Extract provided
++++++++++++++++++++
The Waiver Process Impedes Local Board Duty to All Students
In addition, the Executive Order imposes a new legal impediment to the ability of each local board to exercise authority under Section 4-108 to “Maintain throughout its county a reasonably uniform system of public schools that is designed to provide quality education and equal educational opportunity for all children.” By imposing rigid parameters for the beginning and ending of the school year, and providing an annual waiver process based on “compelling justification”, the Executive Order would force a local board to seek a waiver in order to fulfill its statutory duty to make decisions, including the adoption of a school calendar, in a manner “designed to provide quality education and equal educational opportunity for all children.” This impediment would foreseeably have a disproportionate impact on students defined under Maryland education law as deserving additional educational resources: students receiving special education, students eligible for free and reduced price meals, and students with limited English proficiency.
++++++++++++++++++++
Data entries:
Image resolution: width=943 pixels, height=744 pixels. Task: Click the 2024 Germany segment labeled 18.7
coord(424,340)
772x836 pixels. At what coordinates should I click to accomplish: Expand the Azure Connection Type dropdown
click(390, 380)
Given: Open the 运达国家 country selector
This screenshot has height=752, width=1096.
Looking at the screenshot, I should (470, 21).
++++++++++++++++++++
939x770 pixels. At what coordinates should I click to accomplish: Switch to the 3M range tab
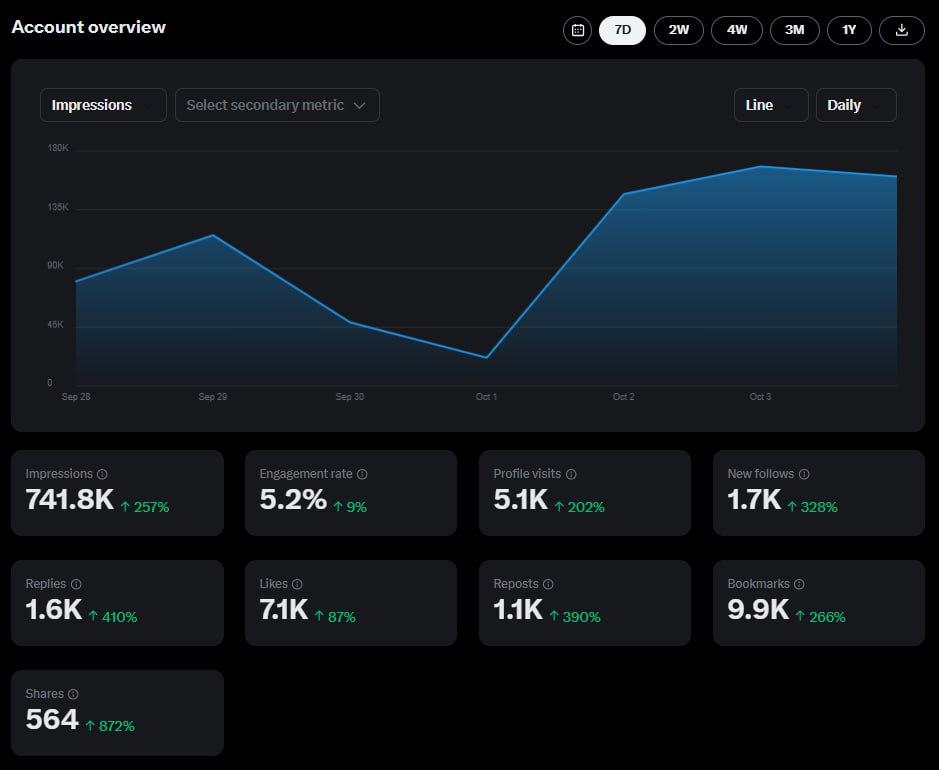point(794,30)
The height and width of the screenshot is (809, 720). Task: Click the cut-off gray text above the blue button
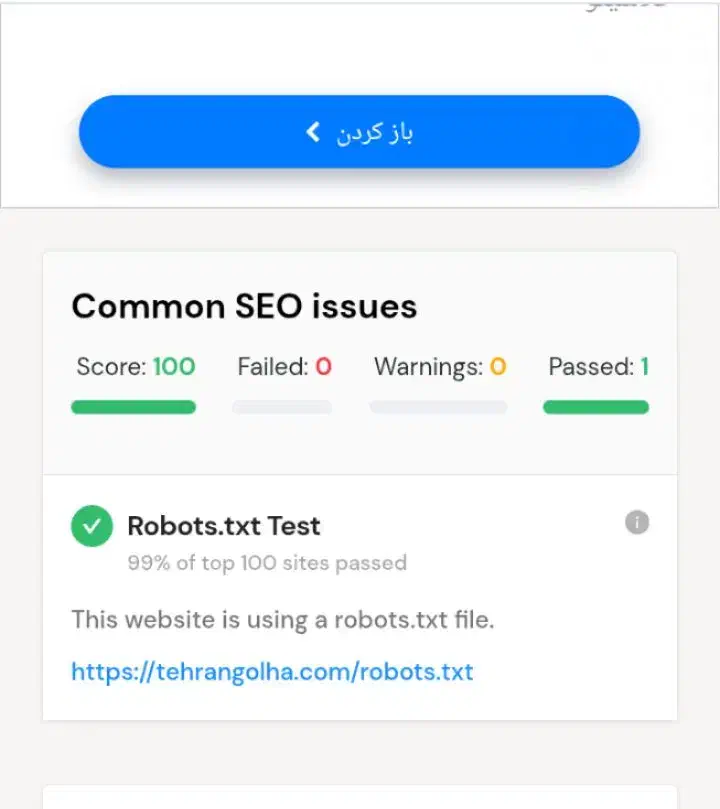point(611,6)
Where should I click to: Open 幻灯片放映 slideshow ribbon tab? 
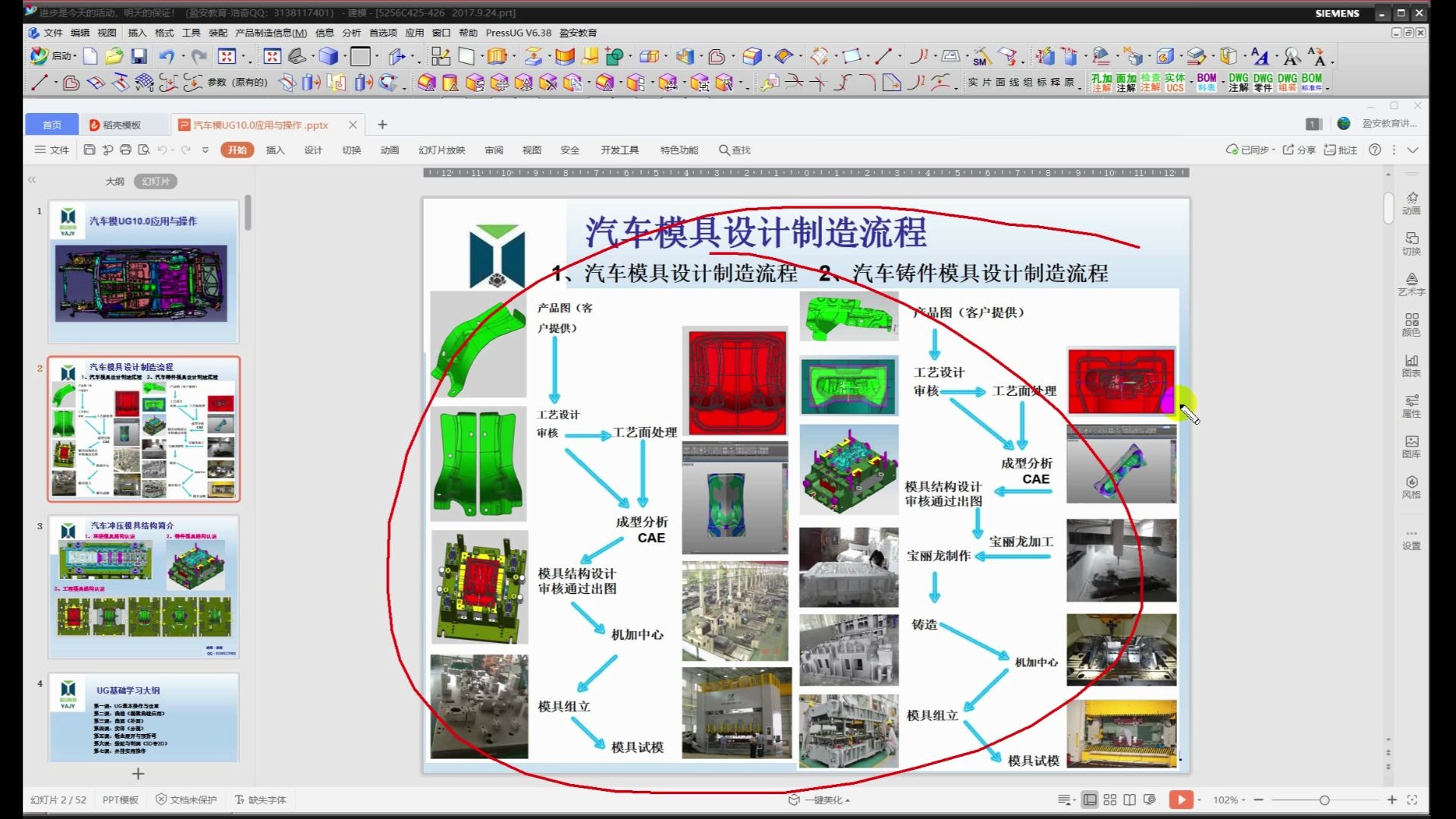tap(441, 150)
++++++++++++++++++++
Directions
A. According to the text on the school-calendar Executive Order, which groups of students would the impediment foreseeably affect disproportionately?
B. Write a continuation of the text on the school-calendar Executive Order, beginning after its last sentence.
The data entries were drawn from a separate source and are unrelated to the text.

Outputs for the tasks
A. Students receiving special education, students eligible for free and reduced price meals, and students with limited English proficiency.

B.
Local Board Authority to Set Calendar During 10-Month Period
The Executive Order directly conflicts with the authority vested in each local board of education, under Section 7-103 of the Education Article, to ensure that each public school “Shall be open for pupil attendance for at least 180 actual school days and a minimum of 1,080 school hours during a 10-month period in each school year.” The statutory authority assigned to each local board to set the school calendar during a 10-month cannot be exercised within the less than 10-month period mandated by a post-Labor Day through June 15 school year. For example, in 2020 when Labor Day falls on September 7, and school could not commence until September 8, the June 15 deadline for the end of the school year would require a school year much shorter than 10 months. Again, unless the statute is amended, the Executive Order stands in direct conflict with the 10-month school calendar parameter delegated to each local board.
For the above stated reasons, MABE requests the Office of the Maryland Attorney General to issue an opinion finding the Executive Order (01.01.2016.09) to mandate starting the school year after Labor Day and ending no later than June 15 to be illegal as outside the scope of the Governor’s Constitutional executive authority.
For more information on this matter please contact MABE’s Director of Legal and Policy Services, Stephen C. Bounds, at firstname.lastname@example.org; or MABE’s Director of Governmental Relations, John R. Woolums, Esq., at email@example.com.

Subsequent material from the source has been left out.